Amaram-se, amaram-se deveras; entretanto, aquelas entrevistas na estrada eram perigosas; podia passar alguém...

– Ficaremos à vontade – disse ela com uma adorável confiança no seu amado – à sombra de uma caneleira que há nos fundos lá de casa. Entra-se por aquele atalho, e vai-se dar mesmo lá.

– E teu pai?

– Meu pai está da outra banda, fazendo o roçado; só vai pros lados da caneleira uma vez na vida e outra na morte. Estou sozinha em casa. Você dá um sinal, e eu vou ter com você.

– Qual há de ser o sinal?

– Você é caçador; deve saber piar.

– Naturalmente! Pio macuco, inhambu, jaó...

– Jaó, prefiro jaó, é triste, mas é bonito.

O namorado piou, para dar uma amostra da sua habilidade; o pio não podia ser mais perfeito.

No dia seguinte o velho Serrano sentiu-se um tanto indisposto e não quis sair de casa, o que bastante contrariou Mimi.

– Hoje nada de sol! – Disse ele; – tenho a cabeça pesada, e nesta idade o sangue sobe com facilidade. Ontem se me não engano, ouvi cantar um jaó, e tomei a coisa como agouro, porque há muito tempo esse pássaro não aparecia por cá.

– Ora, papai, isso agora é tolice!

– Será, mas não vou ao roçado. Nada, que teu avô não faz outro!

E dirigindo-se a um alpendrado, que ficava na parte superior da casa, o velho Serrano tirou da parede a sua espingarda, dizendo:

– Para não ficar com as mãos vadias, vou limpar esta sujeita, que está criando ferrugem.

E, depois de descarregar a espingarda para o ar, o velho sentou-se num banco e começou a limpá-la.

O tiro foi um alívio para Mimi – em primeiro lugar, porque ouvindo-o, o rapaz saberia que o velho estava em casa, e em segundo lugar, porque uma arma carregada na mão do pai era um perigo iminente para o namorado.

Mas – oh! Contrariedade! – Concluindo o trabalho, o velho foi buscar o polvarinho e carregou de novo a espingarda.

No momento de pendurá-la, ouviu-se o pio do jaó.

– Ouviste, Mimi? – Perguntou Serrano, empalidecendo de súbito, com a arma ainda na mão; ouviste?

– Não, senhor; que foi?

– O jaó! – Não ouvi nada; vocem'cê enganou-se.

– Não! Estes ouvidos de velho caçador não se enganam... E aquilo é agouro!...

– Que agouro, que nada!

– Há dois anos piou um jaó no sitio do João Bernardo... lembras-te?... E três dias depois o João Bernardo esticou a canela...

– Coincidência.

– Eu nunca te quis dizer nada, mas quando tua mãe morreu, tinha piado um jaó na véspera, ali mesmo, do lado da caneleira. É um pássaro da morte, pior que a coruja!

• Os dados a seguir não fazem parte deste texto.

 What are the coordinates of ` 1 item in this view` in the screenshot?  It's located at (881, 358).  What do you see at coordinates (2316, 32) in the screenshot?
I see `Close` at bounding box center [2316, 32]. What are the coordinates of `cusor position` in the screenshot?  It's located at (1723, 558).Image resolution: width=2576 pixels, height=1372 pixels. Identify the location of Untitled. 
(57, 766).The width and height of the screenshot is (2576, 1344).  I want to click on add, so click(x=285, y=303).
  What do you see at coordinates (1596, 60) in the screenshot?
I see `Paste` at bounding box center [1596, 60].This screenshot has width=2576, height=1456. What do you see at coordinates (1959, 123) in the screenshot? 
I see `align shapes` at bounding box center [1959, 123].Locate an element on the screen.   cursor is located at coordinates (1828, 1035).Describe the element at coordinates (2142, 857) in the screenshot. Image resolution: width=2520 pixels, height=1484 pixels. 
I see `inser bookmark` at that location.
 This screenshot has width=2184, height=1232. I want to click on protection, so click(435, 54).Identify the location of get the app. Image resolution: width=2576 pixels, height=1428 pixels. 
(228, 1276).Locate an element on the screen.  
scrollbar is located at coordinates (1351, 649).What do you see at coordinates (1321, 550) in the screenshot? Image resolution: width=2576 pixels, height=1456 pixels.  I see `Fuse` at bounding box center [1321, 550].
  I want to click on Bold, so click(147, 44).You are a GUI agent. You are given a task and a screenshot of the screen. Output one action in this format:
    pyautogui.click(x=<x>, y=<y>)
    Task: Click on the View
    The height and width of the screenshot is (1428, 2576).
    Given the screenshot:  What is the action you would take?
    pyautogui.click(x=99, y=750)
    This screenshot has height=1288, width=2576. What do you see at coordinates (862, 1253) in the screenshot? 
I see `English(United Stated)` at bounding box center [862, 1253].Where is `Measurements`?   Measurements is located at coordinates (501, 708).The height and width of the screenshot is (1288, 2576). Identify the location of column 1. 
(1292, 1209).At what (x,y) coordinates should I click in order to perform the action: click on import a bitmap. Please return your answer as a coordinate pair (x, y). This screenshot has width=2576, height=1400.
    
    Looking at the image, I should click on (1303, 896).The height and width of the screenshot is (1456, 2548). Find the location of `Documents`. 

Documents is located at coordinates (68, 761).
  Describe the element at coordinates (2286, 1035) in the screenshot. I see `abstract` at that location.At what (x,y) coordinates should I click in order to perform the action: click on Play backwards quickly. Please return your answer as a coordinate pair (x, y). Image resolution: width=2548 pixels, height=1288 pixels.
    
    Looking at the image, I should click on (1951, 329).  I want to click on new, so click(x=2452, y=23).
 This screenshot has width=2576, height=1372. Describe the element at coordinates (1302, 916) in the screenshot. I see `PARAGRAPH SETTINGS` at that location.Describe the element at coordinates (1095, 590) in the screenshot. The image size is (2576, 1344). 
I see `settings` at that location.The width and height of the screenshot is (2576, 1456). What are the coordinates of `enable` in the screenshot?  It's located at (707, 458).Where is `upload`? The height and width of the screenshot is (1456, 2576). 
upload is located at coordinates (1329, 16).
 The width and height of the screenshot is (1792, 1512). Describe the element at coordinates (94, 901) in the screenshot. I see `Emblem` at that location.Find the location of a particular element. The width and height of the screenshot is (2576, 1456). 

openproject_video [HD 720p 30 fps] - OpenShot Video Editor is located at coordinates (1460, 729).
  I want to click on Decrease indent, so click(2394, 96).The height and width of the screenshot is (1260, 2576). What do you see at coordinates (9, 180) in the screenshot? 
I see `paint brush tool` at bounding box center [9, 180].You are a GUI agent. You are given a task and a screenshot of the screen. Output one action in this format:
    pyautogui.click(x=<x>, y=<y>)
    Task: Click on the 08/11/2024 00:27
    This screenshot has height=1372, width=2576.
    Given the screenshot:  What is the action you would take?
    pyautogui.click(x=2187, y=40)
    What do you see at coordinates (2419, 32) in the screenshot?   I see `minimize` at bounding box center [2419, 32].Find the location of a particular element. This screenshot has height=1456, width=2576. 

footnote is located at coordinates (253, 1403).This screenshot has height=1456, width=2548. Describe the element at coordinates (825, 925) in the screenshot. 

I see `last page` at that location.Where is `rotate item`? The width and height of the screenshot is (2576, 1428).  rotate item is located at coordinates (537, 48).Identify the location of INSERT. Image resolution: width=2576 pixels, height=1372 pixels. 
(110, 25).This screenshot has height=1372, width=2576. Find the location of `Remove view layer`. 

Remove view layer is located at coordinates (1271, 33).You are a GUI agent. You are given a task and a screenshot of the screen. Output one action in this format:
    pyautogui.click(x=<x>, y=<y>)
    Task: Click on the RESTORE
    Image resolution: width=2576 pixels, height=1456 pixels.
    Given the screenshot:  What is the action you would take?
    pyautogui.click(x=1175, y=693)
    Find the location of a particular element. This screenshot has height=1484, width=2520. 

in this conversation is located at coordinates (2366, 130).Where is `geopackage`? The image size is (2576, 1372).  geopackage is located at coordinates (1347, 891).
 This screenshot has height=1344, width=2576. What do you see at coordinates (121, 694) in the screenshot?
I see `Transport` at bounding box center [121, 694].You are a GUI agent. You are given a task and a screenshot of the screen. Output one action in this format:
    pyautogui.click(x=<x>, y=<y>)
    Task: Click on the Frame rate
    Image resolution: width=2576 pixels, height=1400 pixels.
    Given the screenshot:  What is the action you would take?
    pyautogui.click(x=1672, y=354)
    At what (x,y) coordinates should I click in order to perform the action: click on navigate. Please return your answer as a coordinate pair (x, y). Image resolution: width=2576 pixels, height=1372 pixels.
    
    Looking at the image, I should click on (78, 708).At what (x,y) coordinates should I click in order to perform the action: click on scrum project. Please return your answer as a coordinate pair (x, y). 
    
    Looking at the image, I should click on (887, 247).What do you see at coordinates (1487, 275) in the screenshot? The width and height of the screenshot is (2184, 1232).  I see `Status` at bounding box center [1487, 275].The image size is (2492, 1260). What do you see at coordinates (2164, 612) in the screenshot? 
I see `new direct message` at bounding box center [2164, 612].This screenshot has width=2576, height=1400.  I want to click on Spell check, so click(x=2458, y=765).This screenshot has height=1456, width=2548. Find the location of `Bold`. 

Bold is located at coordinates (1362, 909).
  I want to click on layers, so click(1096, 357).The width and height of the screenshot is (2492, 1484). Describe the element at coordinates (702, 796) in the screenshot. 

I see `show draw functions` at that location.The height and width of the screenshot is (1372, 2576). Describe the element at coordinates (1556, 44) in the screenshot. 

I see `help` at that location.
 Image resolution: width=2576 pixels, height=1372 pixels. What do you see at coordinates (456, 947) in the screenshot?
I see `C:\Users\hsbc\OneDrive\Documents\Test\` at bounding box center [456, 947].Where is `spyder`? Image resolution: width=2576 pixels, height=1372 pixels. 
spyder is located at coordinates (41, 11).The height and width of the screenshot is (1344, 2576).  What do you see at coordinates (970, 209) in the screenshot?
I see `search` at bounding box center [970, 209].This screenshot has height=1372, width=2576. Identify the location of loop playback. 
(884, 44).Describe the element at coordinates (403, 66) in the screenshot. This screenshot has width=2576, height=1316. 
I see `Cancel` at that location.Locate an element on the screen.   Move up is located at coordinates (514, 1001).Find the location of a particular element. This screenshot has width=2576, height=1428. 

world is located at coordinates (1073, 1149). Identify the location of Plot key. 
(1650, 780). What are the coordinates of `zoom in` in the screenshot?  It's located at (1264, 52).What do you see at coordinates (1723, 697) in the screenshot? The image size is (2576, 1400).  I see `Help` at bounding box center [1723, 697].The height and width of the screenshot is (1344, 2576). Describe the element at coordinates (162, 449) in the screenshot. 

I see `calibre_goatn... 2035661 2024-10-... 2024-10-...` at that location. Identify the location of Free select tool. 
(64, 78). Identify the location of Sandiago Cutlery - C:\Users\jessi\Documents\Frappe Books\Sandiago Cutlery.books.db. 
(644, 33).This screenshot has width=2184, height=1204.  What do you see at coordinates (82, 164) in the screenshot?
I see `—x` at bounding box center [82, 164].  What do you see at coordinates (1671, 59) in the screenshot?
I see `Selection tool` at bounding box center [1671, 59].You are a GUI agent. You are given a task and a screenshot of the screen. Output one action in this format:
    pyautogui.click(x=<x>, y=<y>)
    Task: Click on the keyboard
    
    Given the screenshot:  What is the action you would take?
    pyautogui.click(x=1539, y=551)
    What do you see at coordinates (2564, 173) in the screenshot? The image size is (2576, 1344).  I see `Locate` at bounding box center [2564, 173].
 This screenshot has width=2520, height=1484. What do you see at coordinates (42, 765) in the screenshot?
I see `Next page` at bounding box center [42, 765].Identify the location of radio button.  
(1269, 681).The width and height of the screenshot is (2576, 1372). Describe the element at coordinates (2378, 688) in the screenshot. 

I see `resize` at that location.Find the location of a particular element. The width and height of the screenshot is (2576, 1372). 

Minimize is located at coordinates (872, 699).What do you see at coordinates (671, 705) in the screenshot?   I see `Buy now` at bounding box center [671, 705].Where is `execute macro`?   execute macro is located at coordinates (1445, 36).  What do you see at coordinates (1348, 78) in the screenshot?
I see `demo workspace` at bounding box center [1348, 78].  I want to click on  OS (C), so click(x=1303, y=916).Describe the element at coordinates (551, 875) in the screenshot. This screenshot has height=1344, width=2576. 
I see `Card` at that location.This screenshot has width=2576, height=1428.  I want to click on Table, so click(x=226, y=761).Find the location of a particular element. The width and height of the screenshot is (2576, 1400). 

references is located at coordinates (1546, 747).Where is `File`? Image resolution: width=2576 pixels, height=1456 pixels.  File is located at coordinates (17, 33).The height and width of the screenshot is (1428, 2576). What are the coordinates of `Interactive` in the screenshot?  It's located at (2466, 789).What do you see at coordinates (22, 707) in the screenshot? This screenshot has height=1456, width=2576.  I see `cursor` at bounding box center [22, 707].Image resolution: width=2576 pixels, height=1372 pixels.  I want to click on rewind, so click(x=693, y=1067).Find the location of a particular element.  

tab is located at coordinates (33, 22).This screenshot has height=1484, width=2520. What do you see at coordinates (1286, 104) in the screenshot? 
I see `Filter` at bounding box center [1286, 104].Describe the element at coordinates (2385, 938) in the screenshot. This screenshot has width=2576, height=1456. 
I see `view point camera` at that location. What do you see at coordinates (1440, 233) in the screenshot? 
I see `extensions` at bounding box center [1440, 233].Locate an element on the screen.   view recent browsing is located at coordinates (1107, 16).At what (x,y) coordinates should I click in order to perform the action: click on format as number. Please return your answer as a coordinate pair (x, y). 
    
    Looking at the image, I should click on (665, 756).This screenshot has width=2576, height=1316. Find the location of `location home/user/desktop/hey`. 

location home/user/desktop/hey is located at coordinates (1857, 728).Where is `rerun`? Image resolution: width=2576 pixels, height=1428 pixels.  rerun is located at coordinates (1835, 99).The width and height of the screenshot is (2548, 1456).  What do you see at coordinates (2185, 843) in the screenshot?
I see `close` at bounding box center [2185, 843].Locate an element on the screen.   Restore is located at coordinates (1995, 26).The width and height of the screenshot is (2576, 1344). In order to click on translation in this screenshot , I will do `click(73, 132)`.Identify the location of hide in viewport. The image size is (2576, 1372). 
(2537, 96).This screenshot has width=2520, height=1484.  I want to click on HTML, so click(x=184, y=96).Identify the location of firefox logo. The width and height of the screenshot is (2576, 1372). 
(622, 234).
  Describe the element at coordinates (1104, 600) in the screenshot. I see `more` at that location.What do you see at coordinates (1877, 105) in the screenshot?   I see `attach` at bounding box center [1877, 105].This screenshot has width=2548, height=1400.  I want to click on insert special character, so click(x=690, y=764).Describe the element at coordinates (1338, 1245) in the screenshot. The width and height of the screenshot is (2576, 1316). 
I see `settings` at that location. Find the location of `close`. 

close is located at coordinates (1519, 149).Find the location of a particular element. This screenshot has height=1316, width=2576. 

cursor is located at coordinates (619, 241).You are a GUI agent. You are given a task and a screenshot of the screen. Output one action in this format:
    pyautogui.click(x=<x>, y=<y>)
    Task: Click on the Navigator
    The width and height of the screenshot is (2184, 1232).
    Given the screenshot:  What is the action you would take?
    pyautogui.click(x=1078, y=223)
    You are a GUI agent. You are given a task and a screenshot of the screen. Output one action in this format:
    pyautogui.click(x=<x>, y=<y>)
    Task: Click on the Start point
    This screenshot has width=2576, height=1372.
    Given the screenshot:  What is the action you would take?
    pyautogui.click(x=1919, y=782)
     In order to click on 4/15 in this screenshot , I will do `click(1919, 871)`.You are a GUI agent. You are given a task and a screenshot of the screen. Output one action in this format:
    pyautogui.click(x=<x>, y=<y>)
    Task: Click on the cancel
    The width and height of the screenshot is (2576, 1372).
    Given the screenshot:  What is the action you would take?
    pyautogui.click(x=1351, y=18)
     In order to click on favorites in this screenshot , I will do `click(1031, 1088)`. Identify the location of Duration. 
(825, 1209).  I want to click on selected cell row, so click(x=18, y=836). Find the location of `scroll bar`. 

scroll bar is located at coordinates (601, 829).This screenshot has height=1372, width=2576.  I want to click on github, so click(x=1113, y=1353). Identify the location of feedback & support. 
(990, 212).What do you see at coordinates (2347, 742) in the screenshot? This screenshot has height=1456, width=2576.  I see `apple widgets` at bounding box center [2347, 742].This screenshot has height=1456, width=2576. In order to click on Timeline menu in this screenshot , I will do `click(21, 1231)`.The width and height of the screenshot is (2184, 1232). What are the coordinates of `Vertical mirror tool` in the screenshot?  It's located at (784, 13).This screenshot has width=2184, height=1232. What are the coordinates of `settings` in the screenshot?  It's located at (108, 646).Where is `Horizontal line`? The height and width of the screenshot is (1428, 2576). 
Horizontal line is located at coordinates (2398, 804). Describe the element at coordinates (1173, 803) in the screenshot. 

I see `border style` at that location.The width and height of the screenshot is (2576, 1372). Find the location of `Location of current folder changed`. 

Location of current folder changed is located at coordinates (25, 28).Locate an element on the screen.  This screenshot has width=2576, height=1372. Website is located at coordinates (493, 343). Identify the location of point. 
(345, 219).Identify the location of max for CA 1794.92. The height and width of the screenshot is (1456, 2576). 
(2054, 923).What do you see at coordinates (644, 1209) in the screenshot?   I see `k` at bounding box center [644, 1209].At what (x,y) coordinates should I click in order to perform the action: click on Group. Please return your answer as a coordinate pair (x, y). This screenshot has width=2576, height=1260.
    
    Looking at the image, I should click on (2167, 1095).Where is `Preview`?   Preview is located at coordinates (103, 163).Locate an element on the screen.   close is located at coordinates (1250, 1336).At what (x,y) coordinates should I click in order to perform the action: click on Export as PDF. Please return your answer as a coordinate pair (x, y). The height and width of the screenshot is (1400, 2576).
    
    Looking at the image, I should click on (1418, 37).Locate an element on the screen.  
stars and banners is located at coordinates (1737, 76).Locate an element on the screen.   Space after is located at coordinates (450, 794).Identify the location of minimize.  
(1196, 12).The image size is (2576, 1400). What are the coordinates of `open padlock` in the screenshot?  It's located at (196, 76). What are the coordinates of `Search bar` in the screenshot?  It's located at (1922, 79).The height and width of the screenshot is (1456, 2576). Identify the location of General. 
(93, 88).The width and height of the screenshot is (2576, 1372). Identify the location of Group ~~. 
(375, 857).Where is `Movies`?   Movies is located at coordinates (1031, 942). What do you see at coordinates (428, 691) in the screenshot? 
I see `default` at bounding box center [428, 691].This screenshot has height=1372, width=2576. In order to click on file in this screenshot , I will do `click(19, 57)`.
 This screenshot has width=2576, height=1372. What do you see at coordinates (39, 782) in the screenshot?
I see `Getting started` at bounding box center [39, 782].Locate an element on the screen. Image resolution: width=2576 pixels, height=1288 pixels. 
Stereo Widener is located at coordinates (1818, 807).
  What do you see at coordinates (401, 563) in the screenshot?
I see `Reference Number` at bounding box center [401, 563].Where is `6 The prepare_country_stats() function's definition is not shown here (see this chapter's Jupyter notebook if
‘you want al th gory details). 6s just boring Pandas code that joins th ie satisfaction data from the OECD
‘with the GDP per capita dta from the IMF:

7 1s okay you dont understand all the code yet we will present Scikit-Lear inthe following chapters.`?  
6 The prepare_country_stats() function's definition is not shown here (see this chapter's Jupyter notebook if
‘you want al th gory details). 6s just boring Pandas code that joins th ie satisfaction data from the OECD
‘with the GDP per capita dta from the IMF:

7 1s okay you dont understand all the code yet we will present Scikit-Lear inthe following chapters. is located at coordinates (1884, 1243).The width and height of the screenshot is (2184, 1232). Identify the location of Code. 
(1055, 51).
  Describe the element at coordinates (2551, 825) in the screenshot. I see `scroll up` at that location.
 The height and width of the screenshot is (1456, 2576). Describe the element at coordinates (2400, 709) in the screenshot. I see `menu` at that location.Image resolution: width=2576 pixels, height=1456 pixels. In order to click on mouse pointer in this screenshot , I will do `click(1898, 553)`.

Palavras não eram ditas, ouviu-se de novo o jaó.

Serrano estremeceu dos pés à cabeça:

– Ouviste agora? Vê, minha filha, vê como tenho as mãos frias! Vou matar aquele diabo!

– Ora, papai, deixe o pobre jaó! Ele não é o que vocem'cê pensa!

– Pois sim! Aquele não há de cá voltar! Vá agourar lá pro inferno.

O velho ia sair, mas a filha, desesperada agarrou-o pelo braço:

– Não! Não faça isso, papai! Pelo bem que me quer!

E vendo que o velho forcejava para desvencilhar-se, Mimi pôs-se a gritar com toda a força dos seus pulmões:

– Jaó! Jaó! Vai te embora, que papai quer te matar!

– Espera que ele te entenda?

E, com um arremesso, o velho saltou para o terreiro e encaminhou-se para o lado da caneleira.

Mimi continuou a gritar:

– Jaó! Meu jaozinho! Foge, foge que papai lá vai à tua procura para matar-te!...

O velho voltou ao cabo de meia hora sem ter encontrado o pássaro.

–Que diabo, menina! Parece que ele te entendeu...

E pendurou tranquilamente a espingarda.

O Novais calou-se.

– Está terminado o conto? – Perguntei depois de uma pausa.

– Está; não o achas interessante?

– Não é mau, mas falta-lhe a conclusão. Que fim levou o jaó?

– Aqui o tens na tua presença, meu amigo; o jaó era eu.

– E a Mimi, esta sua criada – acrescentou D. Emília, que voltava com a bandeja do chá.